Laxmi Patel, partner, Boyes Turner, Reading
I came to law later on in life. My first career was as a science technician. I had worked in secondary schools and then wondered, what else? I wanted to make a difference. Friends said I had an analytical and sensible approach to issues, that I was methodical and could argue my point. This directed me to study law as a mature student. ‘Education, education, education’ was instilled in me from a young age by my father – well before Tony Blair used it in his 1997 election campaign.
I had been a school governor and was very aware of the issues facing staff and parents. I saw the help that children with special educational needs and disability (SEND) received in school. This got me reading more into the subject, particularly autism. Having a background in education made SEND law a natural choice.
Helping parents in the most practical way is not always possible because it’s hard to predict how the respondent local authority will act. The SEND law offers limited options to parents who need to challenge decisions but who have little resources, time or energy. It can be difficult trying to find a way forward in these circumstances.
It’s a highlight when a child is getting the support they need. It’s particularly special to succeed in a SEND tribunal appeal for a young adult needing a residential college placement who would otherwise have had to go into a care home. And it’s wonderful to hear from families with updates on how well their child is progressing in their new placement.

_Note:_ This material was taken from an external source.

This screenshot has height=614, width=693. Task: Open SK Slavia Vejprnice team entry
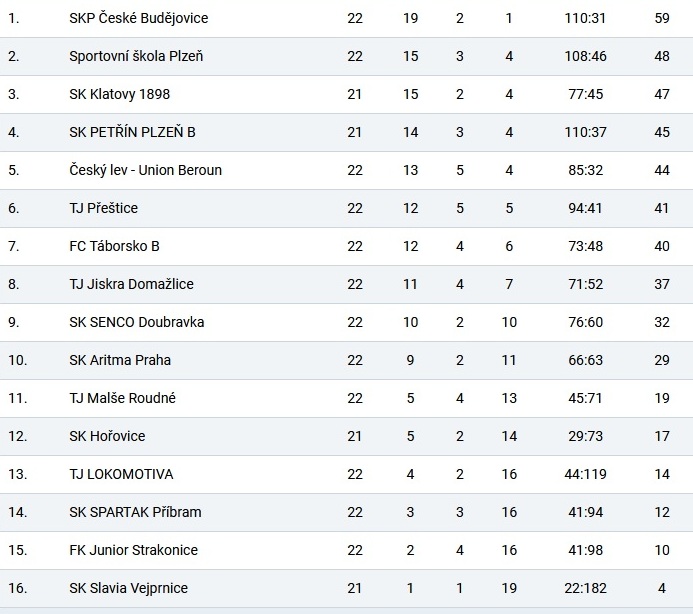[128, 588]
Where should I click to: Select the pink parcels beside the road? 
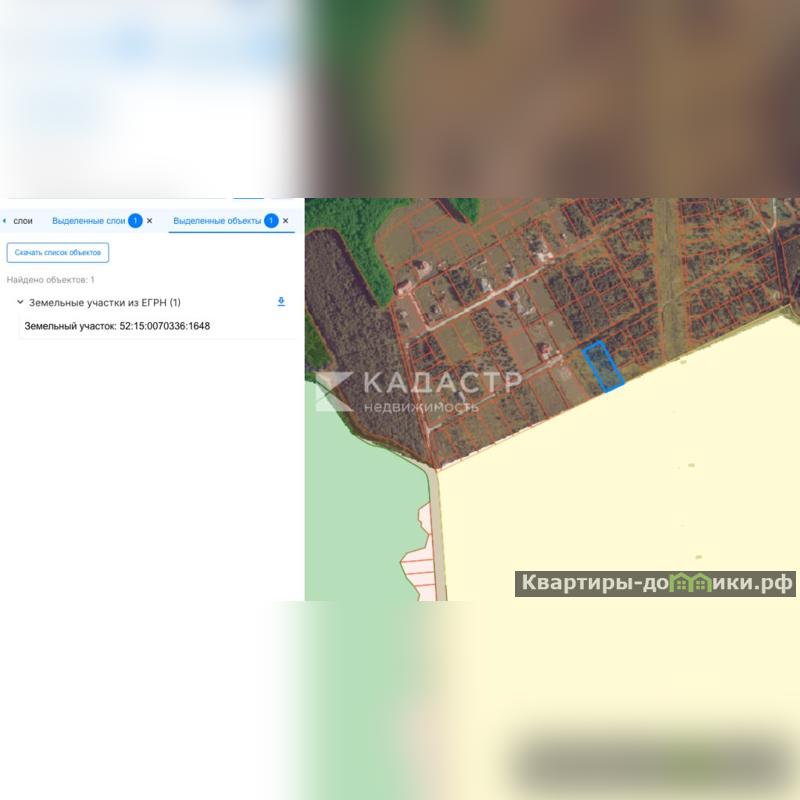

I received excellent training from the National Autistic Society, where I volunteered as an adviser. This was my first exposure to the types of pre-appeal issues faced by parents wanting to get the right support for their child’s education. The aim was to equip parents with the knowledge to challenge decisions. Knowing a little law and guidance can be very empowering for parents.
I would like to see more accountability. There is no point in setting out what must happen under the law but with no realistic recourse for parents when it doesn’t happen.
The new SEND system is great in that it now provides educational support for up to 25 years old, where previously it stopped at 19. The current law does not allow for challenges to the health and social care elements of the Education, Health and Care plan, the legally binding document that enshrines a child’s right to provision. Not to do so is a glaring omission. I hope that new SEND (First-tier Tribunal Recommendations Power) Regulations 2018 clears the way for some changes in this area.
We need a funding system at a national level. There should be a system where all three statutory bodies contribute funds for children and young people with the most complex needs. We cannot continue to have public bodies arguing about funding, when all agree that specialist provision is needed but they never followed through because the law cannot compel all bodies to contribute funds.